Allora, che fare? Per Barni le istituzioni dovrebbero agire in duplice modo. «Innanzitutto – spiega – incentivando chi lavori nelle comunicazioni a usare la lingua italiana, quando possibile: in televisione, in radio, nei giornali, nelle reti sociali, nel mondo della scienza e della cultura i giornalisti, gli ospiti, gli esperti devono reimparare ad adoperare la nostra bellissima lingua, fornendo così al pubblico un esempio virtuoso. In secondo luogo, finanziando e organizzando un gruppo apposito di linguisti, per altro già presente presso l’Accademia della Crusca, che, ogniqualvolta l’italiano manchi di parole per i nuovi oggetti o concetti importati, elabori e divulghi prontamente dei neologismi. Così, per chi lo desideri, e senza i divieti e le costrizioni del Ventennio o, come in Francia, le pressioni dell’Académie Française, ci sarebbero subito a disposizione nuove parole italiane da impiegare parlando o scrivendo».

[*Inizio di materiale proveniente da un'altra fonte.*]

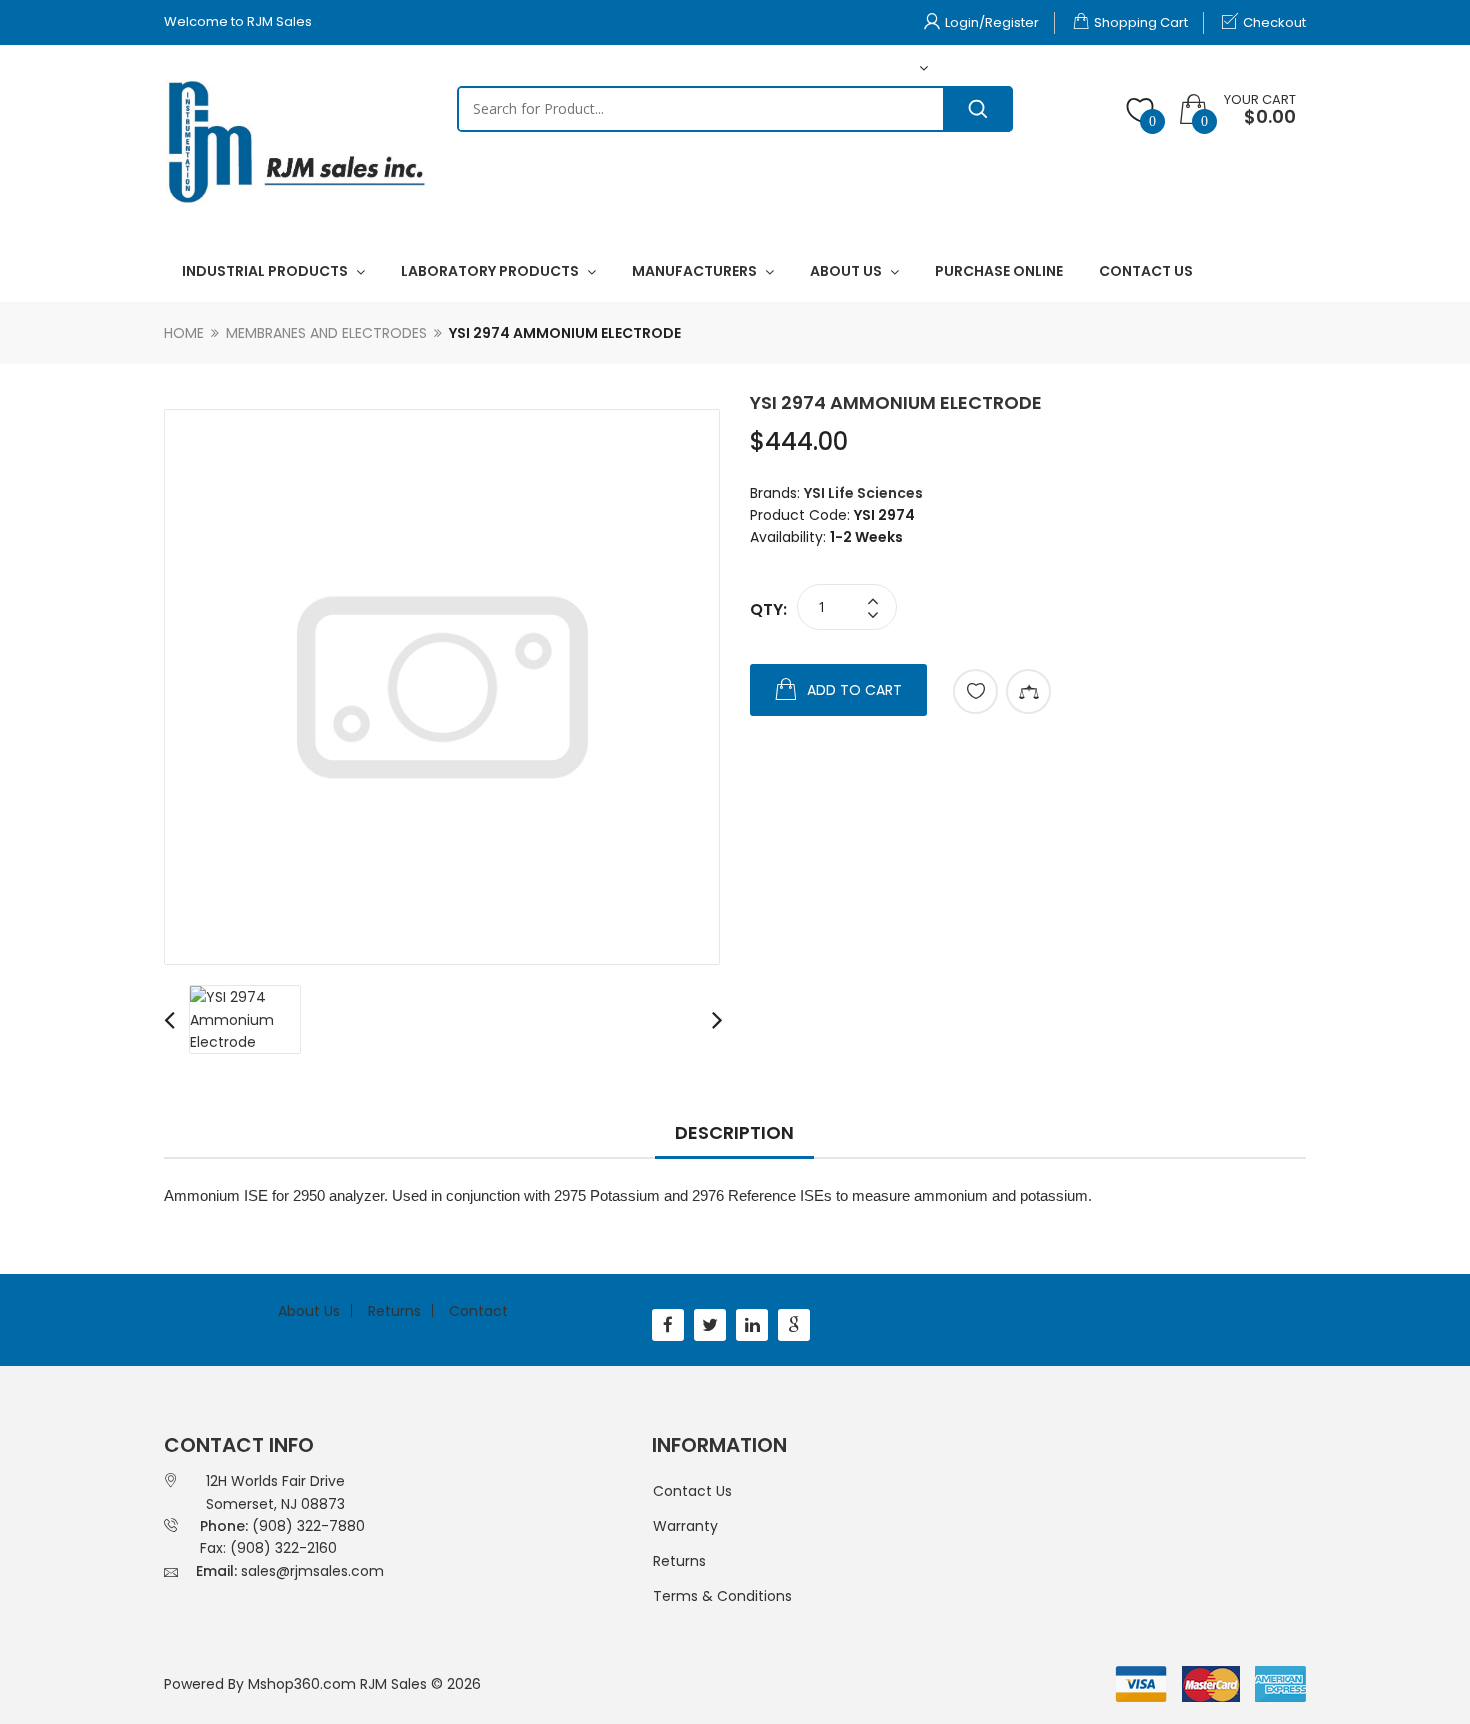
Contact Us (692, 1491)
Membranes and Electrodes (326, 333)
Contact (478, 1311)
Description (734, 1132)
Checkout (1274, 22)
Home (184, 333)
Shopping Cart (1141, 22)
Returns (394, 1311)
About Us (309, 1311)
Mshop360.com (302, 1684)
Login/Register (992, 22)
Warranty (685, 1526)
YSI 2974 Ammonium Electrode (565, 333)
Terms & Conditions (722, 1596)
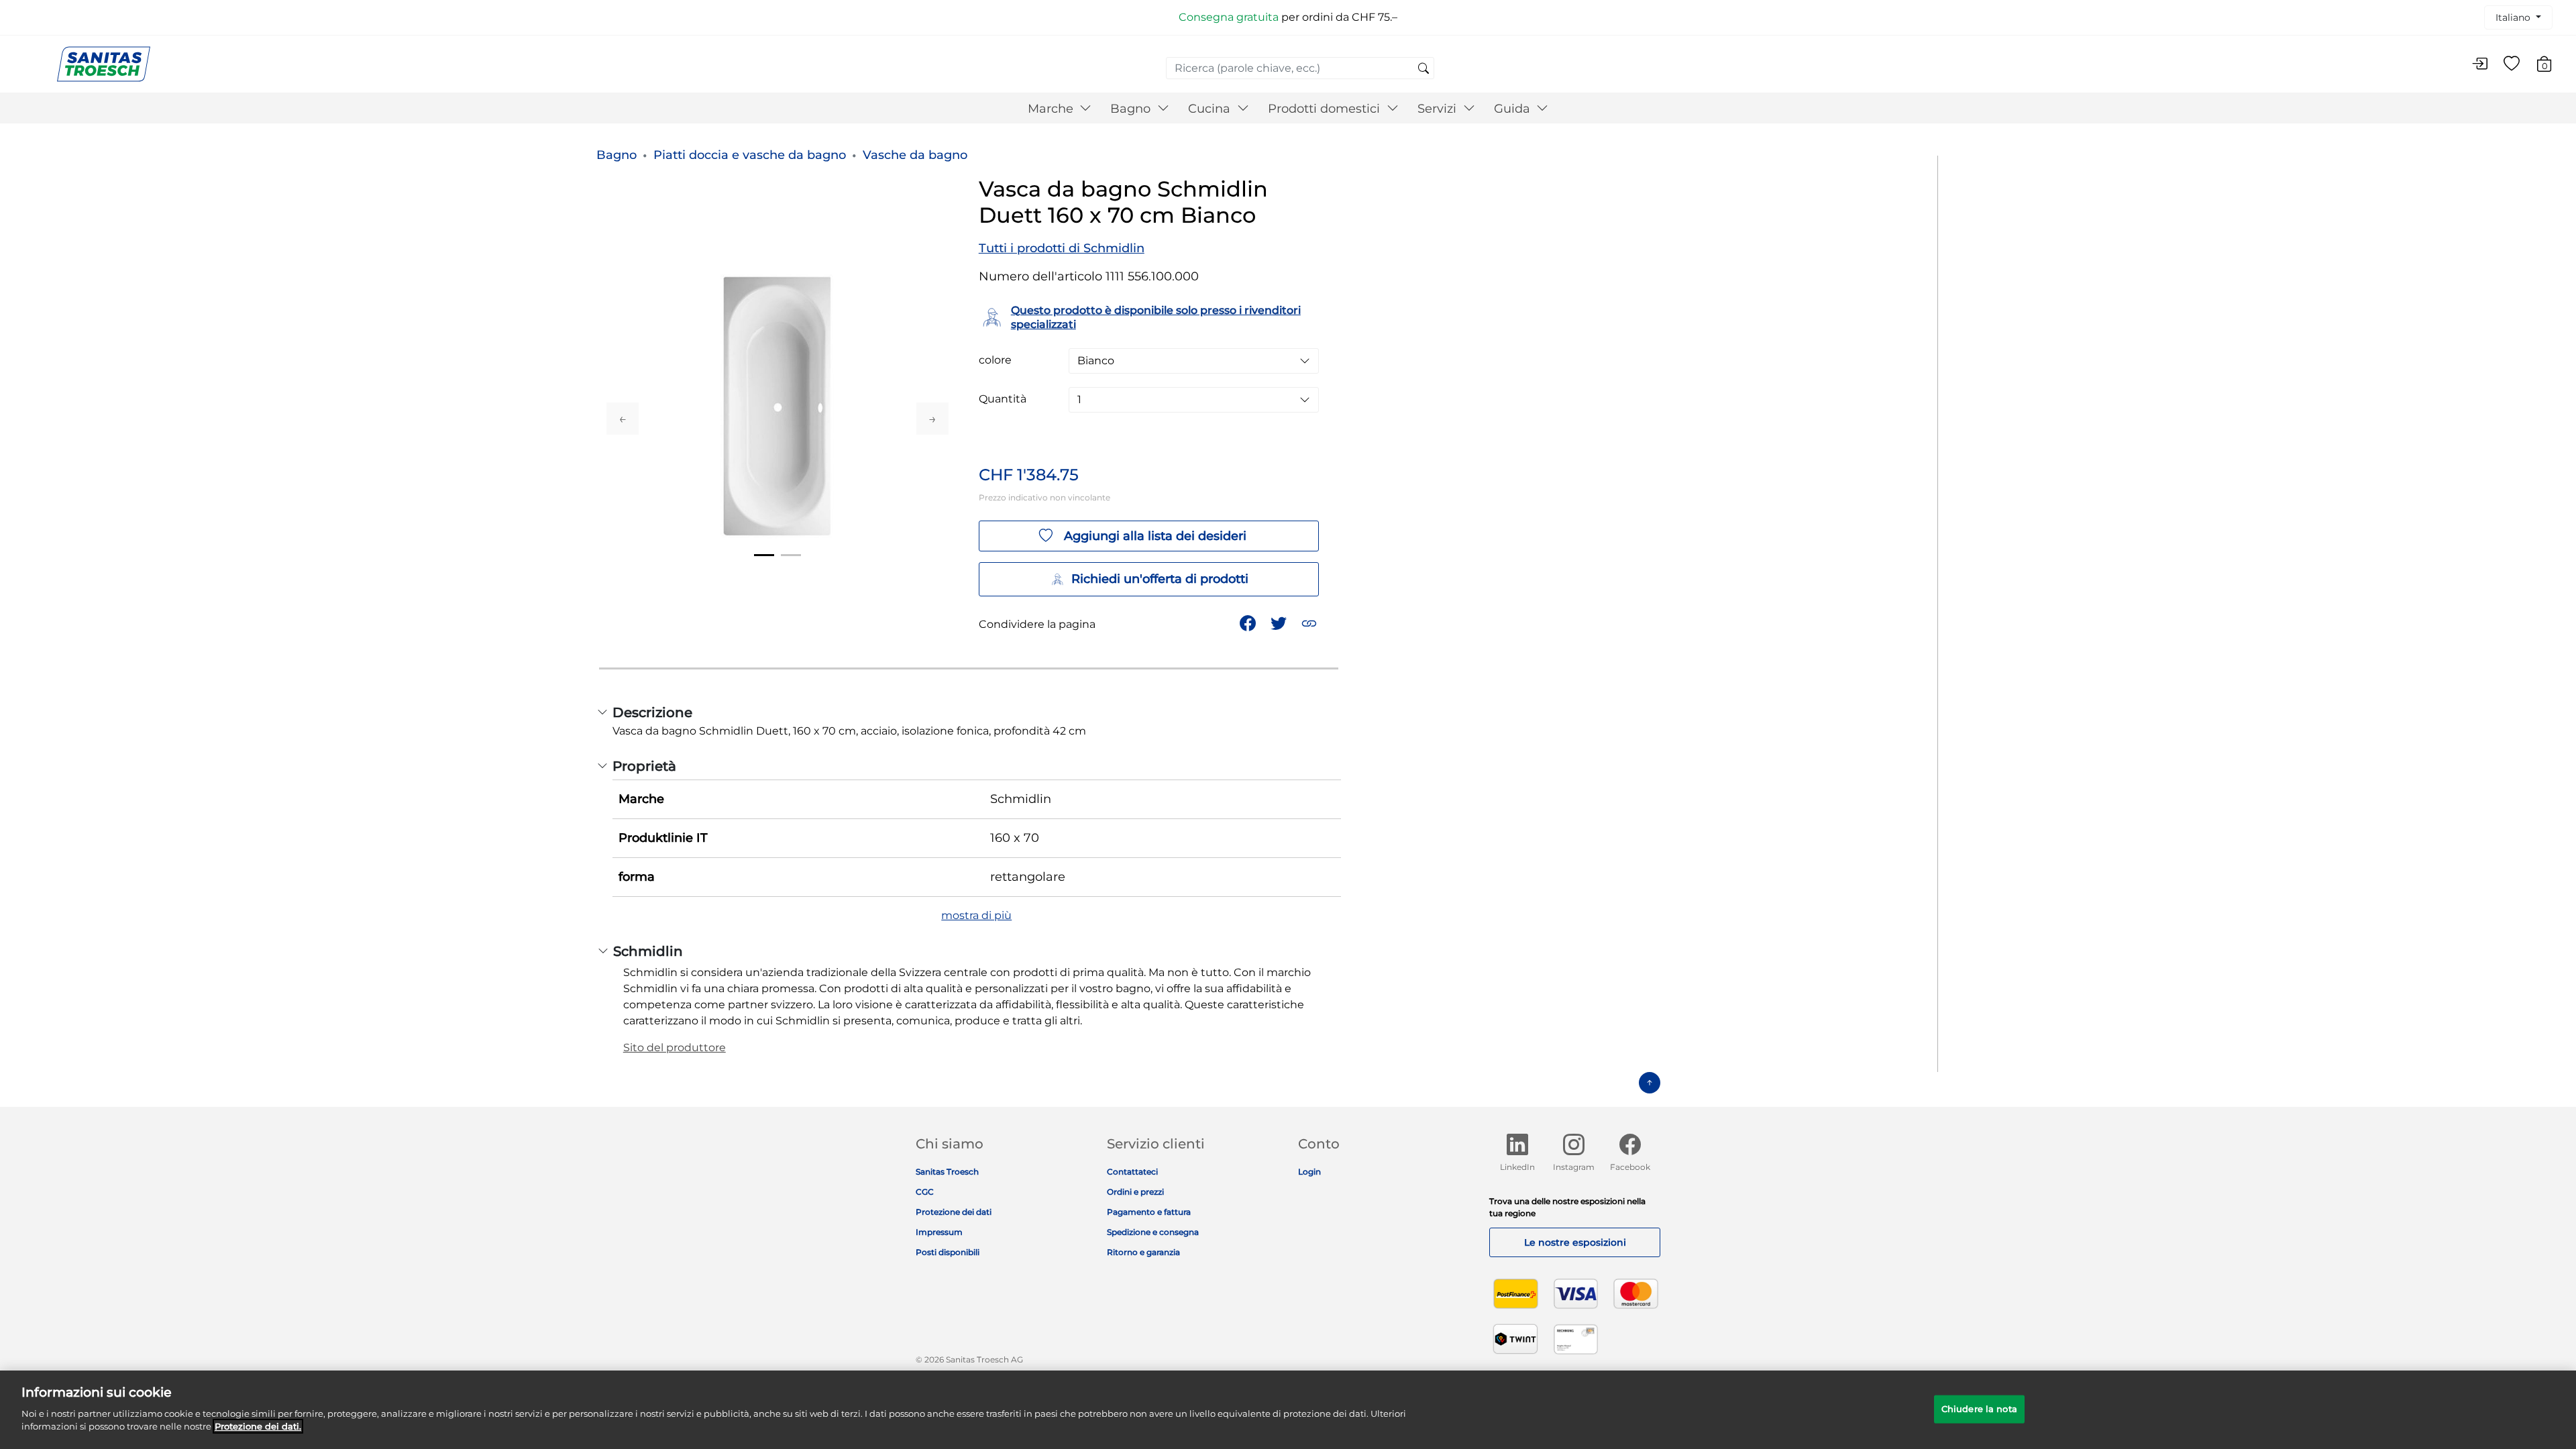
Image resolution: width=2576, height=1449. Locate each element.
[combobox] (1300, 68)
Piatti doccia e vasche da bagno (749, 155)
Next (932, 418)
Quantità (1002, 399)
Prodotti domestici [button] (1325, 108)
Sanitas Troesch (947, 1172)
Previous (622, 418)
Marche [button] (1052, 108)
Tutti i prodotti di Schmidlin (1061, 248)
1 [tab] (764, 555)
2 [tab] (791, 555)
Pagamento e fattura (1149, 1212)
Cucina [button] (1211, 108)
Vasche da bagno (915, 155)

Barni poi affronta anche la valanga di obiezioni sull’uso degli anglismi dovuta alla presunta efficacia dell’inglese. «L’inglese permette maggiore velocità di esecuzione orale o scritta; l’italiano offre spesso parole più brutte dell’inglese per indicare determinati oggetti o concetti; tante parole inglesi, ormai, rientrano in una sorta di esperanto tecnico, abbandonando il quale si rischierebbe di non essere compresi all’estero. (…) Si potrebbe rispondere che ci si accorgerebbe che essa non è vera, se solo si avesse la voglia di tendere le orecchie a lingue vicine alla nostra come lo spagnolo o il francese: in francese, ad esempio, per citare parole tratte dal linguaggio tecnico dell’informatica, fra i più colonizzati in Italia, il computer si dice ordinateur, l’home page accueil e l’hardware e il software matériel e logiciel; in spagnolo, poi, ci si ostina ancora, solo per fare un esempio tratto dal linguaggio comune, a chiamare i film películas. (…) Si potrebbe rispondere che parole brutte e belle, ovvero eufoniche e cacofoniche, esistono in tutte le lingue: certo, magari “strumentario” e “programmario” suonano meno bene di hardware e software, ma poi, a proposito di parole brutte, non credo che l’inglese handkerchief, ammesso che si riesca a pronunciarlo, sia da preferire all’italiano “fazzoletto da naso”. A parte gli scherzi e le battute, le lingue costituiscono, per chi crede, l’anima, per chi non crede, la psiche delle persone. Perderle significa perdere se stessi».